Before I packed a bag, filled the gas tank and made the trip from Missouri to northeast Iowa, I knew I was about to meet someone very special. Days before the trip, the parish secretary sent me an email that began like this: I need to tell you a little bit about the woman you will be staying with while you are here.
From that email, I discovered that Rachel was well into her 80s. She still worked at the local grocery story, cleaned the church and rectory, and kept a yard and garden that rivaled all others in town. She walked wherever she wanted to go, because she didn’t own a car, and she preferred it that way. She’s on the fast track to sainthood, the secretary said.
And that summed up Rachel to a T.
In these last seven years as a Catholic, I’ve often wondered what it would have been like to have a Catholic grandmother. In March of 2011, Rachel showed me.
Every room of her house was inundated with holy things. In the guest room, there were two pictures on one wall: the Sacred Heart of Jesus and the Immaculate Heart of Mary. In the bathroom, there was a framed clipping from an old newspaper. It was an ode to John F. Kennedy and a prayer for those who grieve. At the top of the stairs, there was a peg board with numerous rosaries hanging from it. Each rosary had a story.
As we talked that weekend, Rachel would pause in the middle of our conversations and dash off to find a sacred object, prayer card or Catholic magazine. I returned to Missouri with many of them. She insisted on it.
I also returned with two baby blankets, gifts for my infant grandsons. Rachel distributes the baptismal gifts at St. Joseph’s Parish, and she invited me to choose from her baptismal stash. I secretly wondered if there was anything this woman didn’t do for the parish.
Rachel has survived two floods and one house fire. A few years ago, she was hit by a car as she walked home from church. Undaunted, she still walks everywhere.
Someone at the local grocery store asked her if she believes in all that God stuff. “I sure do!” She replied with complete confidence. “He’s the reason I’m still around.”
And she’s not exaggerating. In 1964, Rachel’s husband died unexpectedly. She was left to raise their two small children on her own.
She never remarried.
Rachel turned to her faith and her God, and she kept on going. She worked hard and surrounded herself with holy reminders. The Saints found a way to triumph over tragedy, and she was determined to do it, too.
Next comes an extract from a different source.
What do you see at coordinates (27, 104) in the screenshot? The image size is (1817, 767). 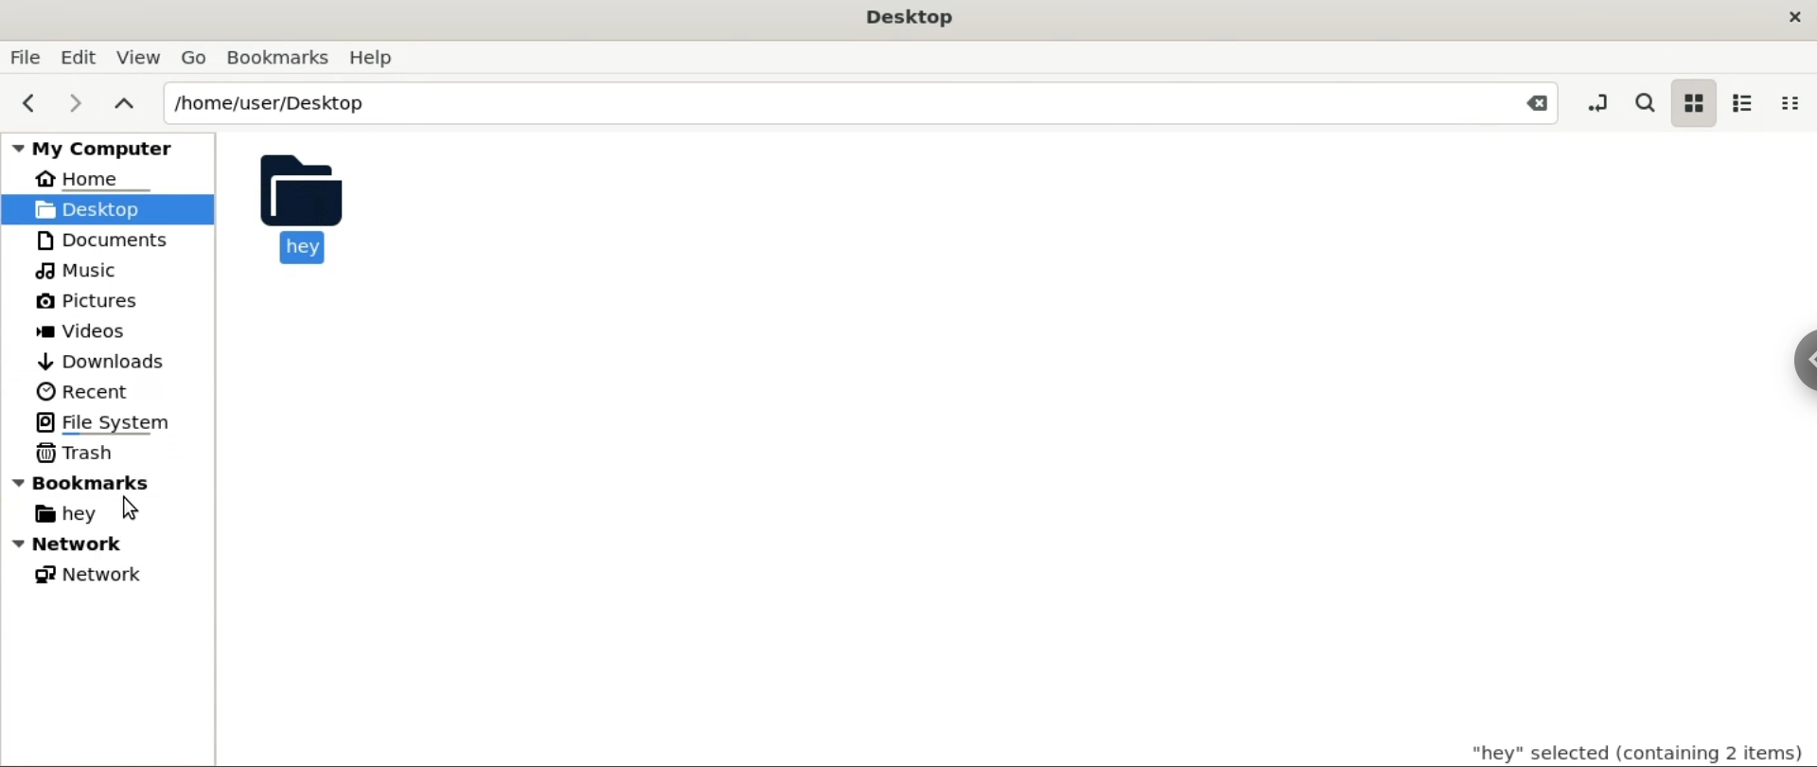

This dear woman invited me into her home. She fed me. She gave me blankets for my grandbabies. She showed me to a bedroom with a white chenille bedspread and pictures of Jesus and Mary on the walls. She gave me a bottle of 7-up and glasses of water when I couldn’t stop coughing. She prayed that my cold wouldn’t sabotage the talks I was scheduled to give during the parish Lenten mission. She squeezed my hand hard after the last talk was done. I’d made it through, thanks to Rachel’s prayers and God’s goodness.
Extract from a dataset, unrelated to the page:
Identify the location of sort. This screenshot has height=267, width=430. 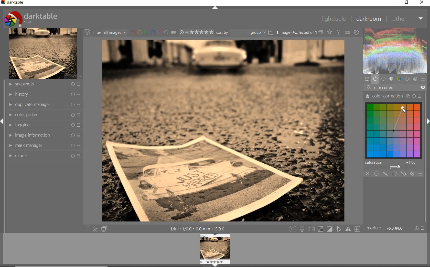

Rachel told me that I was something special, a saint in the making, she said. I shook my head. “Rachel, you are wrong. You are the one showing me what it means to live out the faith.” She didn’t believe me. I could tell. But I know better. It’s easy to talk about conversion. The journey from where I’ve been to where I have landed is a delight to tell. I would go almost anywhere just to be able to speak of this great joy.
But that doesn’t make me a saint. Not even close.
When I was a stranger, Rachel let me in. When my grandsons were short on blankets, she gave me two. When I needed a bed and a good night’s sleep, she showed me to a quiet room. When my throat was sore, and I couldn’t stop coughing, she gave me something to drink. When I was hungry – and even when I wasn’t – she gave me something to eat.
She prayed for me.
That’s faith in action. Sermon-on-the-Mount faith. The kind of faith that makes us sheep instead of goats. Saints instead of sinners.
It’s easy to write about becoming Catholic. It’s a joy to talk about it. Talk is easy.
Many people say that converts make the best Catholics. Not so. The people who love-and-live-Jesus make the best Catholics. The question I’ve yet to answer is whether or not I can spend a lifetime living out the Gospel. The saints did it. As a convert, I’m just getting started. But, His grace is sufficient for even one like me.